“Seconding The Motion”            Solo exhibition at Shirota Gallery, 2008

 

JIMIN LEE: SECONDING THE MOTION

By Peter Frank

 

Over the past two years Jimin Lee has moved into higher gear. Her reputation established as a deft and sensitive portrayer of things – technically innovative and emotionally alert enough to endow such depictions with a poignant, gracefully articulated, nearly discursive resonance – Lee has now in effect dollied back her eye. Her working method now takes in a larger picture, a larger meaning, and, finally, a far more overtly dynamic context. The back stories that slyly inflected Lee’s objects have come to the fore; their potential for exposition has bloomed – but the exposition itself, quite deliberately, remains muted.

 

   Lee’s photo-derived (but not photographic) prints have not become mere scenes from a story. They hardly fit together like frames of an illustrated novel; indeed, if they have maintained anything of their predecessors’ sense of meaning, it would be in their refusal to limn any sort of narration. They proffer us no coherent account. They toy with our desire to find or coax a narrative out of them, knocking our presumptions and expectations this way and that until we’re forced to accept their randomness.

 

   But in that randomness lies their ultimate allure. They may resist our novelistic reading, but they maintain a sense of the picaresque. Indeed, the newer series of work, a set of six photogravures, seems unified in its context: a woman, presumably the artist, in a car.

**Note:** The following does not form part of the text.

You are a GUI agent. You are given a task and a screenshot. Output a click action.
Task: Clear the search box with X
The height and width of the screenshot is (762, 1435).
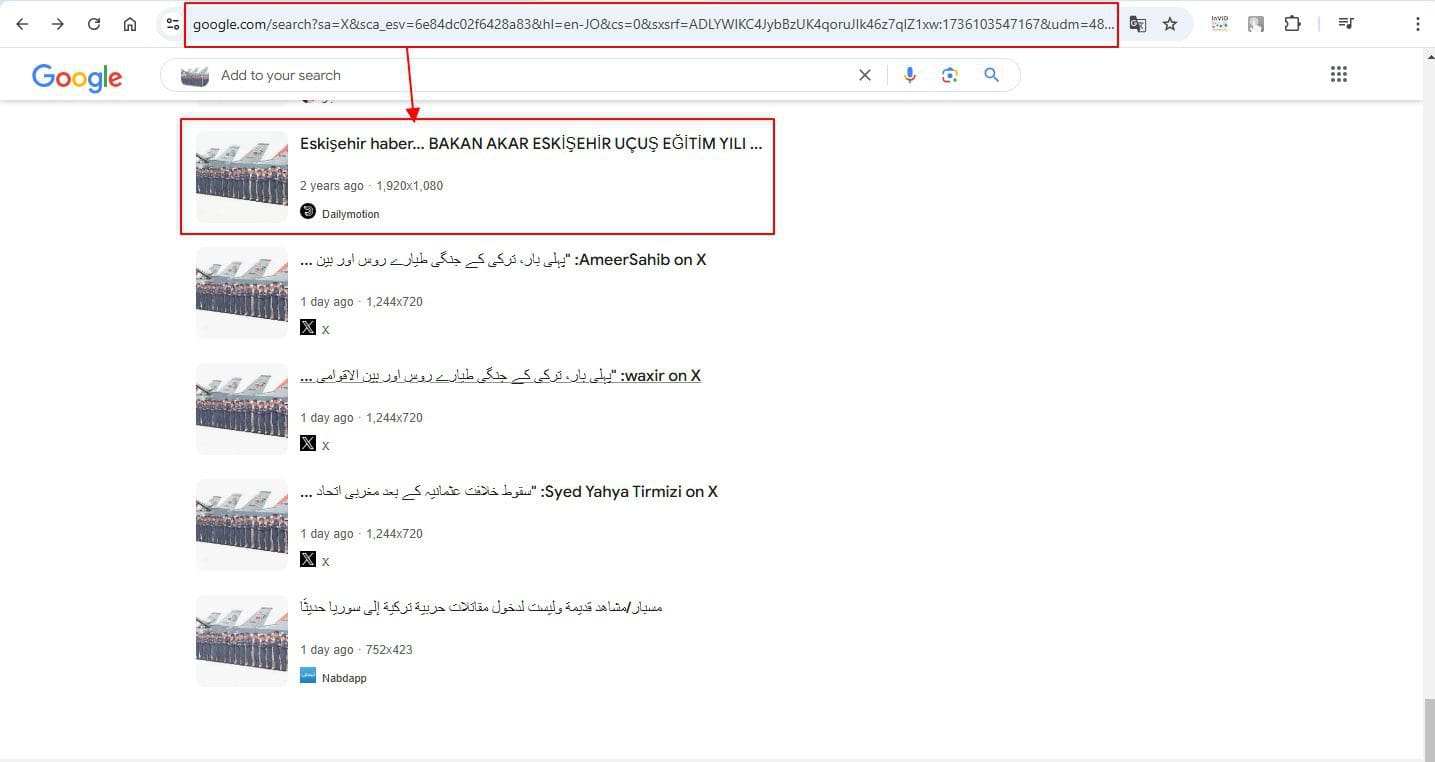pyautogui.click(x=865, y=75)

She goes here, she goes there. Clues accrue – we can be reasonably sure it’s the same person on the same ride throughout all half-dozen images (mostly through consistency of garb) and there are more factors that suggest that she is alone and (thus) the driver than there are suggesting that she is with someone (the camera angles betray a self-operated, time-delay set-up). It is apparently daytime. You surmise – that is, fill in – the rest.

 

   In a group of larger, slightly earlier works, virtuosic blends of several print techniques, the visual field is even shallower, but the mystery is deeper and the imagery itself yet more subjective. These works issue directly from Lee’s previous still life pieces, but they are anything but still. They are unsettled and unsettling, avoiding our recognition one minute, pushing banal details in our faces the next. Like the photogravures, these images are strange in their ordinariness, but even stranger in their elusiveness. Whatever they capture is not ready for its close-up, but Lee closes in on it just the same. As opposed to the smaller prints, in which nothing is really happening except the fact of something happening, the larger pictures propose that something is happening even where and when nothing happens. Objects have their own life, or lives. Whole vistas open up in the space between your eyes and what your eyes see. Everything is not only illuminated, but animated, suffused with an existential vitality.

 

   Writing on the occasion of Lee’s exhibition in Australia, Sasha Gushin found in her earlier work “both a physical and a spiritual presence” of the kind postulated by (among others) the Theosophists. In fact, Lee’s work exhibits such a dual sense of presence in particular by locating the perceptual midpoint, physically and spiritually, between viewer and viewed. Clearly, the things Lee sees – and literally or by implication the things she does – provide the material for her prints. But how and why she sees them are not so clear, and shouldn’t be. Lee has become increasingly concerned with how and why we see what she sees, intrigued with the relationship – the hermeneutic, you could say – between herself, us, and the artwork – the artwork as a thing unto itself and as a bearer of something else, of other things, other likelihoods and unlikelihoods. Things and pictures both have lives of their own; and in Jimin Lee’s vibrant grasp of the world, these lives intersect with but do not entrap one another.